The simple idea of one-dimensional patterns guiding three-dimensional behavior has important implications across many fields of research:


  • Human language is neither a tool of communication nor a tool of cognition. Rather, like all one-dimensional patterns, language is a tool of constraint, a boundary condition.
  • “How do children acquire language?” gets the question backwards. The more interesting question is “How does language acquire children?”

Anthropology & Cultural Evolution

  • Biological evolution and cultural evolution are not two different things, but rather two examples of one sort of thing. The same is true of DNA molecules and human texts.
  • As offered by Dawkins, meme fails to capture the important difference between the rate-independent and rate-dependent elements of human culture, the difference between composing an email and changing a tire.

Cognitive Science & Artificial Intelligence

  • Sequence processing in evolved complex systems is fundamentally entangled with and grounded in the underlying physics. Only in computation do we find Vygotsky’s deliberate semantics.
  • Computation anchors one end of a continuum with physics at the other end. In between are arrayed natural symbol systems displaying distinctive levels of abstraction.

Ecological Psychology

  • Language is grounded in perception and behavior, and Gibson’s idea of affordance is crucial to understanding grammar. Shuffling one-dimensional patterns allows affordances to be composed and then extended in time and space.
  • Biological and cultural evolution are processes of affordance discovery, exploitation, and memorialization.

Origin of Life & Astrobiology

  • How do we know if something is alive? Life is defined by one-dimensional patterns constraining three-dimensional activity.
  • The transition from the RNA world to the DNA-RNA-protein world parallels the evolution of culture from preliterate to literate through the invention of writing, measurement, and tools.

Complexity Science & Complex Systems

  • Abstract grammars allow sequences to constrain other sequences, but only if they are stable enough to be searched. Permanent storage media like DNA and writing are necessary for the open-ended evolution of complexity.
  • If you are handed a recipe, how do you know whether you are actually to prepare the dish or simply to photocopy the recipe? Von Neumann showed that interpretation and replication of one-dimensional patterns are logically independent activities.
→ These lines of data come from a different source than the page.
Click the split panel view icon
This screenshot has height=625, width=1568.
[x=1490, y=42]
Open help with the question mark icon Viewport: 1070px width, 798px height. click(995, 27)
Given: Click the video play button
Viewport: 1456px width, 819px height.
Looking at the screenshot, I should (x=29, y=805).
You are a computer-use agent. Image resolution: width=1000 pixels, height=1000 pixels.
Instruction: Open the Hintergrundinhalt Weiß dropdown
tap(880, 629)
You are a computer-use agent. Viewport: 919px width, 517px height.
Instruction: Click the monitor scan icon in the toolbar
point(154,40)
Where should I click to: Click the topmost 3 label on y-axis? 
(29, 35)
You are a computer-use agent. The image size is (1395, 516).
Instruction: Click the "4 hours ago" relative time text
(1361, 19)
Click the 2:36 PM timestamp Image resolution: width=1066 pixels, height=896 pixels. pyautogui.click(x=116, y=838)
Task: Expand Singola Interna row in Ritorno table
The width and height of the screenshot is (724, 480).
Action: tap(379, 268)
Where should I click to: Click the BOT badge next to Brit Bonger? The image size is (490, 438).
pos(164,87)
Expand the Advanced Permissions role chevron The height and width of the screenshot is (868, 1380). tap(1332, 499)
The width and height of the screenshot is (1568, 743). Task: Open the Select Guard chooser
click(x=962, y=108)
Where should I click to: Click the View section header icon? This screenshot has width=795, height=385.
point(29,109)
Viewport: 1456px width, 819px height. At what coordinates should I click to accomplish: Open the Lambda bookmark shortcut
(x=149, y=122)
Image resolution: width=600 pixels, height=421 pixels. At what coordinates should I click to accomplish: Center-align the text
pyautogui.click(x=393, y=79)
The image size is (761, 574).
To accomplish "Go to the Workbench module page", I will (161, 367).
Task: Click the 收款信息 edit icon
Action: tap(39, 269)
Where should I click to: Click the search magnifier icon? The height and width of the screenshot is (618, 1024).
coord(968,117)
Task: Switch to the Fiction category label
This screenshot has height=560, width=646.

Genomics & Molecular Biology

  • Sequence replication can be holistic or piecemeal. In cell division the entire genome sequence is replicated all at once; in horizontal gene transfer and human communication, short subsequences are replicated differentially.
  • Abstract concepts in human language behave like pleiotropic genes in the cell.
  • Split genes and alternative splicing arrange and rearrange the nouns and verbs of the genome.

Evolutionary Biology

  • Following Hull, sequences constrain the physical world through interactors, which recognize affordances and respond appropriately. Interactors function at all scales of the living and civilized worlds.
  • Interactors can either be constructed, like enzymes, or configured, like humans.